There is no delay between the requests at the moment.
In fact, we run many requests concurrently; even to the same host.

We could add a --request-delay argument and in combination with --max-concurrency 1 it would resolve your issue, but it would just be a band-aid to the underlying problem, which is the rate limiting itself. You see, delays need to be tweaked by humans to find a sweet spot between throughput and stability. This can't be solved with a global delay.

Instead, my proposal is to add better rate-limiting support per website. I wrote https://github.com/mre/rate-limits a while ago and would like to integrate it into lychee. We would keep track of the current rate-limits for each host in a HashMap (a concurrent HashMap actually) or maybe even create one reqwest client per host; I don't know which one is the better option right now.

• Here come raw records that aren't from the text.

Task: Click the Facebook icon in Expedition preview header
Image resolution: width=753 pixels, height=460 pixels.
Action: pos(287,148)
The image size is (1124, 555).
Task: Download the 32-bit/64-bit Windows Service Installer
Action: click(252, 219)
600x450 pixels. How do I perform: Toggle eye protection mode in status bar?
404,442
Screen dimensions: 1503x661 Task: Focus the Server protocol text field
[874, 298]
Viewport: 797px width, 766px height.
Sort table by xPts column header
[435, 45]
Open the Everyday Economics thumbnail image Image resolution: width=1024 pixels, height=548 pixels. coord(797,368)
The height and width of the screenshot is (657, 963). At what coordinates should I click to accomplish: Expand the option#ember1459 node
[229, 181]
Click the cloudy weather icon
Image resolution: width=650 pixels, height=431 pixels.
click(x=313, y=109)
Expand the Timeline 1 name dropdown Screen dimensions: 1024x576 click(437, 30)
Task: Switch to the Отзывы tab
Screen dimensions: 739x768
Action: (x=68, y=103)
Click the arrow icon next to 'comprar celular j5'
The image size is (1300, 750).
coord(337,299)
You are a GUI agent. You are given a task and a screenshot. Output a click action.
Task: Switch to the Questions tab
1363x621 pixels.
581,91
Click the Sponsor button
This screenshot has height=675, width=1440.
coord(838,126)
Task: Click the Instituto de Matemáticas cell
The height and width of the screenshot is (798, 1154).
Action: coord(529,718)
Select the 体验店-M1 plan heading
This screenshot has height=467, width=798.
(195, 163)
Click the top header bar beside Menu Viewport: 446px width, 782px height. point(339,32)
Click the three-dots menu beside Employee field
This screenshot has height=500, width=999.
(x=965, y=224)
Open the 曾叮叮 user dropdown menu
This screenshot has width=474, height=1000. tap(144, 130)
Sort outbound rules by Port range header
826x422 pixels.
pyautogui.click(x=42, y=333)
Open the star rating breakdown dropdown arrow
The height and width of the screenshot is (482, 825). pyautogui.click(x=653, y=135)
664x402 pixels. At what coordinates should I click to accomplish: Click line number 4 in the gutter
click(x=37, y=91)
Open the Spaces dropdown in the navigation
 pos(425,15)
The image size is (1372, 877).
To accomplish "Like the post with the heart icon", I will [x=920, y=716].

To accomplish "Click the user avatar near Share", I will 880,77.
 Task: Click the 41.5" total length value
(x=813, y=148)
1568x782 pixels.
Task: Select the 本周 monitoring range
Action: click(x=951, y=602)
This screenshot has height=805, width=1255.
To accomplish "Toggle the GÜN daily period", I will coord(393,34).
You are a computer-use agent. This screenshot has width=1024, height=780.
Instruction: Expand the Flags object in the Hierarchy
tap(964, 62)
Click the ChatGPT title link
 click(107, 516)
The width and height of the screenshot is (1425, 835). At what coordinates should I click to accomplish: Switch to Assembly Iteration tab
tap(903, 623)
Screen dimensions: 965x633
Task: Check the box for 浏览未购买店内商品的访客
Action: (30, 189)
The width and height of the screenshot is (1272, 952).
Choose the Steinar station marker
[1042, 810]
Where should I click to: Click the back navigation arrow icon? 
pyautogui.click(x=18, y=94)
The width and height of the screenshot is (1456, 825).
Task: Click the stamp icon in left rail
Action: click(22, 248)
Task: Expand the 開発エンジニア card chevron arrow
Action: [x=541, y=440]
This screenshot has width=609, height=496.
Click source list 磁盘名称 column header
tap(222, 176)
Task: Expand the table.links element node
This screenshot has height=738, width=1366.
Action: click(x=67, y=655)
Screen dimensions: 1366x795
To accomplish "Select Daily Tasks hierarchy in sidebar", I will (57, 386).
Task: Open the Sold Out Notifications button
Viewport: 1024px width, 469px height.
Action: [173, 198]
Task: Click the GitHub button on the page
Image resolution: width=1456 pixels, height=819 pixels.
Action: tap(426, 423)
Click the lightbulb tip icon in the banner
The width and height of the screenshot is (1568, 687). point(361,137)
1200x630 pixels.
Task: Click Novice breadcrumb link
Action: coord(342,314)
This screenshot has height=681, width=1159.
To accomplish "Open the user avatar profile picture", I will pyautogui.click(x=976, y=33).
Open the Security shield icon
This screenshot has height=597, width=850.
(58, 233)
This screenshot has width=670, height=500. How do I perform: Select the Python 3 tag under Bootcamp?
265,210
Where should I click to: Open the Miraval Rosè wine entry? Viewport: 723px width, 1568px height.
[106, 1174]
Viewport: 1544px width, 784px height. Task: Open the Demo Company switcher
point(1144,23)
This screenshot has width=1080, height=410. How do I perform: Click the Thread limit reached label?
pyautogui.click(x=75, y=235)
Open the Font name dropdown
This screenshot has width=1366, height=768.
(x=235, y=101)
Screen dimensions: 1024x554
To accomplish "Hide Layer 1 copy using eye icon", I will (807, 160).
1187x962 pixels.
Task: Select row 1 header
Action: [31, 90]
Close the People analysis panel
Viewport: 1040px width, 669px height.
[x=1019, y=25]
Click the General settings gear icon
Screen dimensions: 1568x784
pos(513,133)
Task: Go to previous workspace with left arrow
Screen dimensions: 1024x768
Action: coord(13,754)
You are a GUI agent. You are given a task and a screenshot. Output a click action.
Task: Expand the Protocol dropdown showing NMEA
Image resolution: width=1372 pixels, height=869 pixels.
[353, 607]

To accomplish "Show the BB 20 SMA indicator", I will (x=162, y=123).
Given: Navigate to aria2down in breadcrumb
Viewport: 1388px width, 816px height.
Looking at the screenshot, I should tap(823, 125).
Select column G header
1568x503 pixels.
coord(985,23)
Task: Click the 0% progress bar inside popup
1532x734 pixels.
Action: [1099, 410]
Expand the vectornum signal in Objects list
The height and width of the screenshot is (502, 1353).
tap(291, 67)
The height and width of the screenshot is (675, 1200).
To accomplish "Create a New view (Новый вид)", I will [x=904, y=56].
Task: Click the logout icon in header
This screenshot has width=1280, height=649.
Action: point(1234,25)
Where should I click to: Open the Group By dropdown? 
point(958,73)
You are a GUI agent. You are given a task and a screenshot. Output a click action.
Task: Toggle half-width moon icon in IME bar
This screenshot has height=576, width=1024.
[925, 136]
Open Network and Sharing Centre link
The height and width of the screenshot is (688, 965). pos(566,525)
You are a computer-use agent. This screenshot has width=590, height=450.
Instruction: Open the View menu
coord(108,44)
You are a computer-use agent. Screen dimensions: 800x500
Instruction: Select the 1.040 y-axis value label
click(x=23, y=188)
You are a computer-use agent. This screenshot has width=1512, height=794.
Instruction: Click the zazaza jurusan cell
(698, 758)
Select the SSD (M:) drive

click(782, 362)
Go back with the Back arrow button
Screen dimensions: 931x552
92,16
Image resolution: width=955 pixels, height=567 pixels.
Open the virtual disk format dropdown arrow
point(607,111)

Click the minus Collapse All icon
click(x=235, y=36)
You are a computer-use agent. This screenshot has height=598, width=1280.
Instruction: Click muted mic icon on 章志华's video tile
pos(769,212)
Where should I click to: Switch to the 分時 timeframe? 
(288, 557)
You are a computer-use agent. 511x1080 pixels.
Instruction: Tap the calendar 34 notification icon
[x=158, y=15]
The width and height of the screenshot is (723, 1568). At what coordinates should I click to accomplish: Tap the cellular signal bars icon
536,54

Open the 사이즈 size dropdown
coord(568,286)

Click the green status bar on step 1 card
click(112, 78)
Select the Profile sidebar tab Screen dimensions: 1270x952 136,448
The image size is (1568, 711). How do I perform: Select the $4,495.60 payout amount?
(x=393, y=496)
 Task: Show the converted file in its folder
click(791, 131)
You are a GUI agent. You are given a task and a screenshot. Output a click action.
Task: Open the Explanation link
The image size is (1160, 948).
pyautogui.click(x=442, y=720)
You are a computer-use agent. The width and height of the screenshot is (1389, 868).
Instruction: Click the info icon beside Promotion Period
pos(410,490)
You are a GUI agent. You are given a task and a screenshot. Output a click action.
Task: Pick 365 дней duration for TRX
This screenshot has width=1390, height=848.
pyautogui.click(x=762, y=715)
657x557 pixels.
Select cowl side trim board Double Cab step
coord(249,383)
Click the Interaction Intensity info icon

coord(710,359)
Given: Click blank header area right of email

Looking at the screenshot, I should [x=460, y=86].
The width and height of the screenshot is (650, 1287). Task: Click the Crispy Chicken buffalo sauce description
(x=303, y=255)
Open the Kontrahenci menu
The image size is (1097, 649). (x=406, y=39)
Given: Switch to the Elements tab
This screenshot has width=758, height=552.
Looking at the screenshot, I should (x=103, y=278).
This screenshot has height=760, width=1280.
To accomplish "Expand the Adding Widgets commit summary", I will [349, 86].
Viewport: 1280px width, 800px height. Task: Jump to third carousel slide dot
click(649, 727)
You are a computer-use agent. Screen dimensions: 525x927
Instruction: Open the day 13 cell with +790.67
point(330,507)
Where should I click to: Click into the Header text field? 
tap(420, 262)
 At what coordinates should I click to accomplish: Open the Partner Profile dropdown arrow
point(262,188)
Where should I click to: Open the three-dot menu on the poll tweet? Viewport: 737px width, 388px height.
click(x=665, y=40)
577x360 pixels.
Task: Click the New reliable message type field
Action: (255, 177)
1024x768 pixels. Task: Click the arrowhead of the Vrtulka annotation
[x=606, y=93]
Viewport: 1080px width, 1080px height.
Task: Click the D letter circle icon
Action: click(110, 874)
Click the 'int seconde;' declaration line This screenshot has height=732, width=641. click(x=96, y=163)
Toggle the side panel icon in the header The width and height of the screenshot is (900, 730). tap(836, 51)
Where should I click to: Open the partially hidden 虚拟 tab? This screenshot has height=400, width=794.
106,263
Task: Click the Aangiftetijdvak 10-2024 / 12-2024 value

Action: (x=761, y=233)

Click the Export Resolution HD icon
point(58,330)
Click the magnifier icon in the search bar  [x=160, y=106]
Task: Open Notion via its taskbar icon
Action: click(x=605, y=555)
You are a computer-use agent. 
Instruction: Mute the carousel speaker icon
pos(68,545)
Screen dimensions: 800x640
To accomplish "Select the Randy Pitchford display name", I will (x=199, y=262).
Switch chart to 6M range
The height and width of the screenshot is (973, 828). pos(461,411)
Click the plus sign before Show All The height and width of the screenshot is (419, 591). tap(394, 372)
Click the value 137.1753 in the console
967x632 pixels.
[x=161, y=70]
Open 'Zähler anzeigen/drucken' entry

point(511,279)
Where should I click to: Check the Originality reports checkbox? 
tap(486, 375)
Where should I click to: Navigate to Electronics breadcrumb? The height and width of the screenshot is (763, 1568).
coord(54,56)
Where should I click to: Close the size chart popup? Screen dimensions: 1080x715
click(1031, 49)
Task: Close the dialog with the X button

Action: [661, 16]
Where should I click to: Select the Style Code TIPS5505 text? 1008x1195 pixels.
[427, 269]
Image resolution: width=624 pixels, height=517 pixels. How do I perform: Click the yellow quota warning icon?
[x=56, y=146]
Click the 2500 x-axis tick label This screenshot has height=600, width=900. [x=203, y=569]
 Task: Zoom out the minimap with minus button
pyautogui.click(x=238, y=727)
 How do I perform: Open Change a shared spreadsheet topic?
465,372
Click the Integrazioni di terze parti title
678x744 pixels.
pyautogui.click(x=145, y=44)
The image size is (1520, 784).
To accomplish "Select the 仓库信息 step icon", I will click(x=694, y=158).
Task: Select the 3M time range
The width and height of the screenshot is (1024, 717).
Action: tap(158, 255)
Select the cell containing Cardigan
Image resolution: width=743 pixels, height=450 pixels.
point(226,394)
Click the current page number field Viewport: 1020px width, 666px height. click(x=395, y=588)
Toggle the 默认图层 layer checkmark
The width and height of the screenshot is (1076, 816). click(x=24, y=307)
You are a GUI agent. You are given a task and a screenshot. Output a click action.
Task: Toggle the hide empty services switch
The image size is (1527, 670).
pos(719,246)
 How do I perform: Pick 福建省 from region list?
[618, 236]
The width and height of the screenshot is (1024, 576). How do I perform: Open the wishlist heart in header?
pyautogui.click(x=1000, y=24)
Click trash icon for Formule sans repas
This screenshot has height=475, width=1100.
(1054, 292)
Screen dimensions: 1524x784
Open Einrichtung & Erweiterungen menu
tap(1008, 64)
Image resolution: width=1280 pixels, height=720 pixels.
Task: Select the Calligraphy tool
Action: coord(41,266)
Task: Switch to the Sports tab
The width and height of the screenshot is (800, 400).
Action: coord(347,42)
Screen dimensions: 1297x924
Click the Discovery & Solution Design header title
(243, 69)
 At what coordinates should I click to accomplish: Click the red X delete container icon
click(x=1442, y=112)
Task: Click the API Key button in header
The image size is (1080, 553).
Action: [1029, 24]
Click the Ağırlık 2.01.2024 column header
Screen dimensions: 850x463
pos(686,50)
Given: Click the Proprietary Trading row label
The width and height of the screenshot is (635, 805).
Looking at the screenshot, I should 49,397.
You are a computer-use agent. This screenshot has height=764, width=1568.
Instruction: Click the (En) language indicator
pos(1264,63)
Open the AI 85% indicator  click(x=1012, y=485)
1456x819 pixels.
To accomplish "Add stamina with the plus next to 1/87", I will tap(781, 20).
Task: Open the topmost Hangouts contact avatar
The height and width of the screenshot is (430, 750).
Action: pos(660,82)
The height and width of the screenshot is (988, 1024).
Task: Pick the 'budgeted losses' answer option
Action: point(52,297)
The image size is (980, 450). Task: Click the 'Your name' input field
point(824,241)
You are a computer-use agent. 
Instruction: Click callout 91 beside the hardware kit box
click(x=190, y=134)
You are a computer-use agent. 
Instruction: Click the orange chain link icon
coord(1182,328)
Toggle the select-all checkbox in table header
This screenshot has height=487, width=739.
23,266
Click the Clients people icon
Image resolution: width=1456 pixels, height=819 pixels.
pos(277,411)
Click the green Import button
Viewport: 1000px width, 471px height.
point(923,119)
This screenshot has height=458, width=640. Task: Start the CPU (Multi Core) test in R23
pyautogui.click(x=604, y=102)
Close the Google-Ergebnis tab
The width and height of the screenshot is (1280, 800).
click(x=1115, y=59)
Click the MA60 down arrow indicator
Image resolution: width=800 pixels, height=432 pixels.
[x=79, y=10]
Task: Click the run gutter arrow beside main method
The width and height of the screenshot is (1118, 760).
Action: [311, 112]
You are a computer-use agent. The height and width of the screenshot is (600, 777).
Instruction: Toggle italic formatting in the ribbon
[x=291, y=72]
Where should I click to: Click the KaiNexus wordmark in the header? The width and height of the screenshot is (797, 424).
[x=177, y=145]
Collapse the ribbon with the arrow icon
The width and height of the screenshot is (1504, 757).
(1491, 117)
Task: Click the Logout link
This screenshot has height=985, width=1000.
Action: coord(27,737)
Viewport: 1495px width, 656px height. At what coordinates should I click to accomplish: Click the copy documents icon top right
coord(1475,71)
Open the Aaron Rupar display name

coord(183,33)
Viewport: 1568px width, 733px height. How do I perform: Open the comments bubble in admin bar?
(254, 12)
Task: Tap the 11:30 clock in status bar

E.g. the hash map could look like this:

use rate_limits::ResetTime;
use std::collections::HashMap;
use time::OffsetDateTime;

let mut rate_limits = HashMap::new();
rate_limits.insert(
    "github.com".to_string(),
    ResetTime::DateTime(OffsetDateTime::from_unix_timestamp(1350085394).unwrap()),
);

An entry would be inserted once we get rate-limited.
Before every request, we would check if the current time is after the ResetTime.
If not, we'd wait the difference and finally remove the rate limit entry from the map.
This would scale much better than a global delay and would cover more use-cases.

What do you think?

tooomm · 2023-03-12T20:38:42Z

You are absolutely right that the needed delay would need to be tweaked to fit all queried hosts... and there is likely no common ground. And of course concurrency needs to be set to 1 and everything would be slowed down.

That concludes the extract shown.